On the 8th of February 2010, Harriet Harman, in reference to the three Labour MPs accused of fiddling their accounts, said:

"The criminal law applies to MPs just the same as it does to everyone else."
On the 3rd of July 2009, only half a year ago, the same Harriet Harman was driving whilst using her mobile phone and became involved in a car accident. When a witness approached her, the law-abiding MP Harriet wound down the window of her car and cawed:
"I'm Harriet Harman - you know where you can get hold of me."
Harman's hypocrisy is spectacular. On the 3rd of July 2009, Harman broke two laws (driving using a mobile phone and driving away from the scene of an accident without exchanging insurance details) and considered herself to be so important as to be above the law - the very law that she now insists that MPs do not seek to override with "parliamentary privilege" - by fleeing the scene of her illegalities.

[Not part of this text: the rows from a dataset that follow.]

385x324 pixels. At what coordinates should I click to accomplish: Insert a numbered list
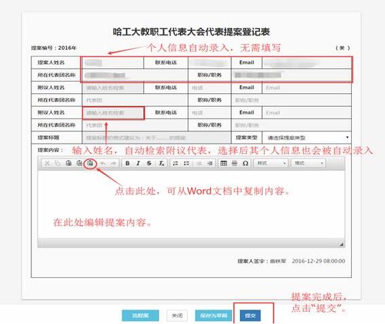point(175,163)
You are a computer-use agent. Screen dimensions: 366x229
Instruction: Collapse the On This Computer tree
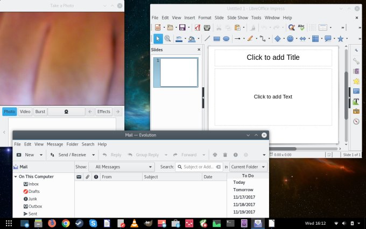pyautogui.click(x=15, y=177)
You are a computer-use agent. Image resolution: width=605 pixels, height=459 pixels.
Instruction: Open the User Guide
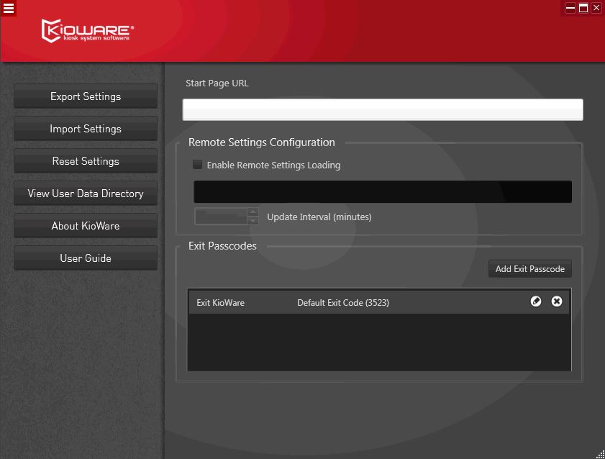[x=86, y=258]
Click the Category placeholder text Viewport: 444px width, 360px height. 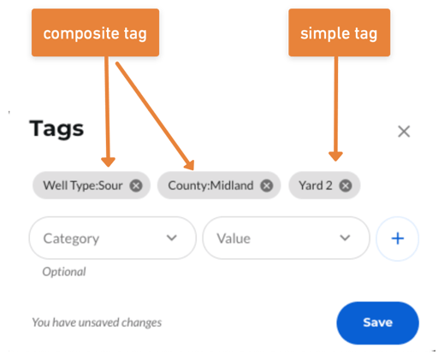tap(71, 239)
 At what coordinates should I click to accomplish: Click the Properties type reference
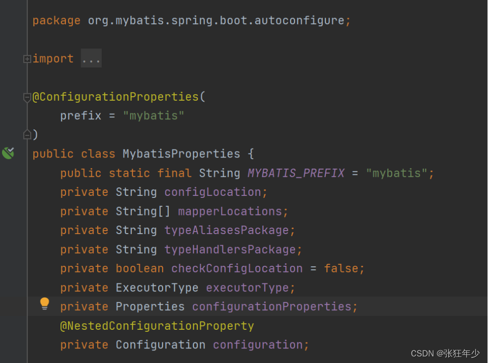[x=150, y=307]
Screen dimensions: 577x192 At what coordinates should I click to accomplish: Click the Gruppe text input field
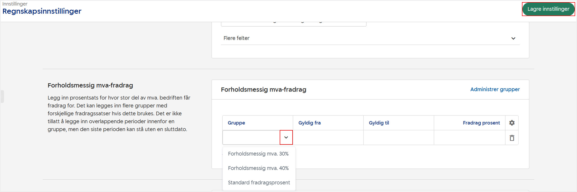point(251,137)
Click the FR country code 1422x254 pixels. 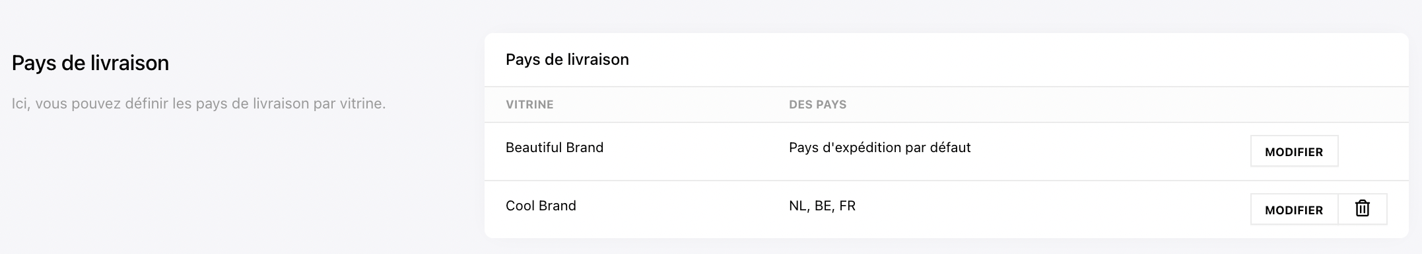(x=847, y=206)
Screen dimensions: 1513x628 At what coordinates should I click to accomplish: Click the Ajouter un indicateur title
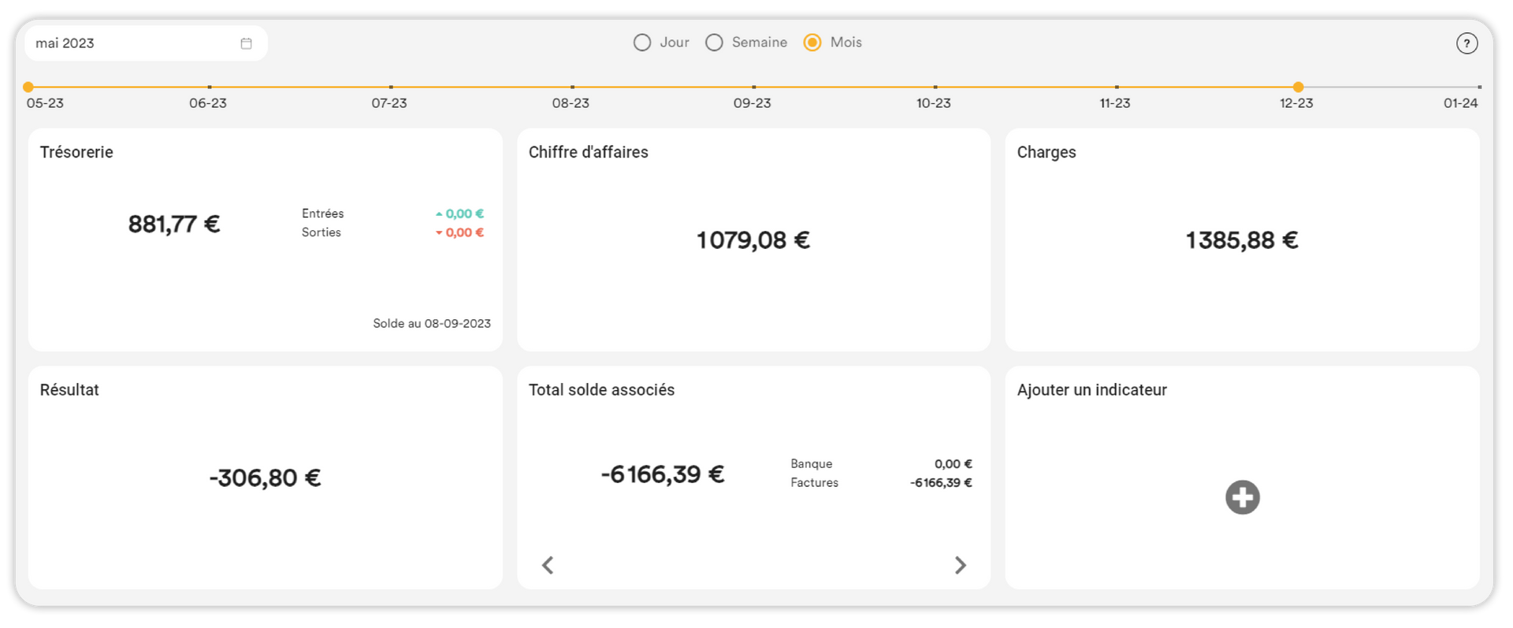coord(1091,390)
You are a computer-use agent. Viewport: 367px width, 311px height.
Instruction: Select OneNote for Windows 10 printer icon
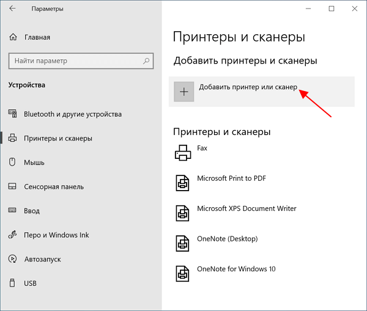182,274
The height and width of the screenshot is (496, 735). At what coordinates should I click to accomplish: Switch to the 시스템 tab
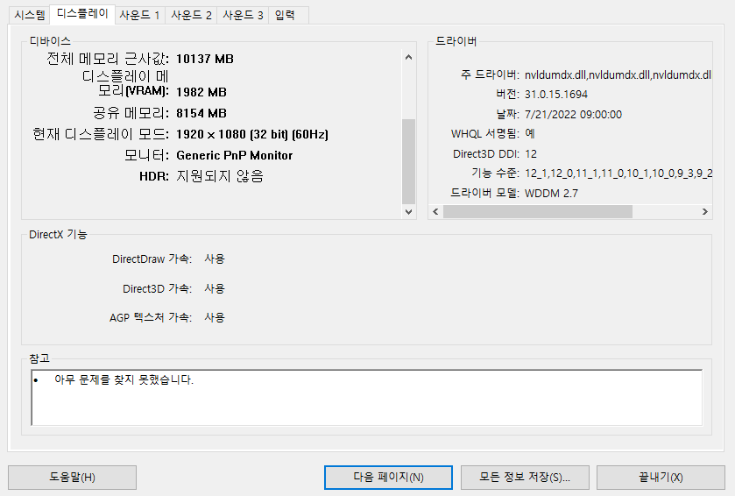click(x=29, y=15)
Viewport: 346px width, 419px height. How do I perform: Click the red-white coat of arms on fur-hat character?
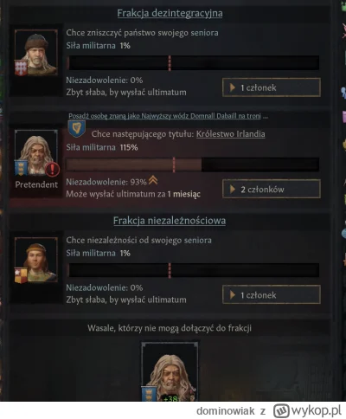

Harman was forced into this hypocritical, self-contradictory uttering because she had to act to pre-empt her own leader's ponderous inability to discipline three Labour MPs the moment that news of their fudging of their accounts came into common currency.

Gordon Brown had been outmanoeuvred by David Cameron who argued that the three MPs in question (Jim Devine, David Chaytor and Elliot Morley) should not be permitted to claim parliamentary privilege (part of the 1689 Bill of Rights) to exonerate themselves. Harman stepped in to compensate her leader's ponderousness and save him from Cameron's attack by asserting that Labour's tricky trio will not be above the law.

In doing so, she has announced herself, even more so than usual, a glib liar - for evidence only a mere seven months old ("I'm Harriet Harman...") proves that Harman's attitude is that Labour MPs can pick-and-choose if the law applies to them.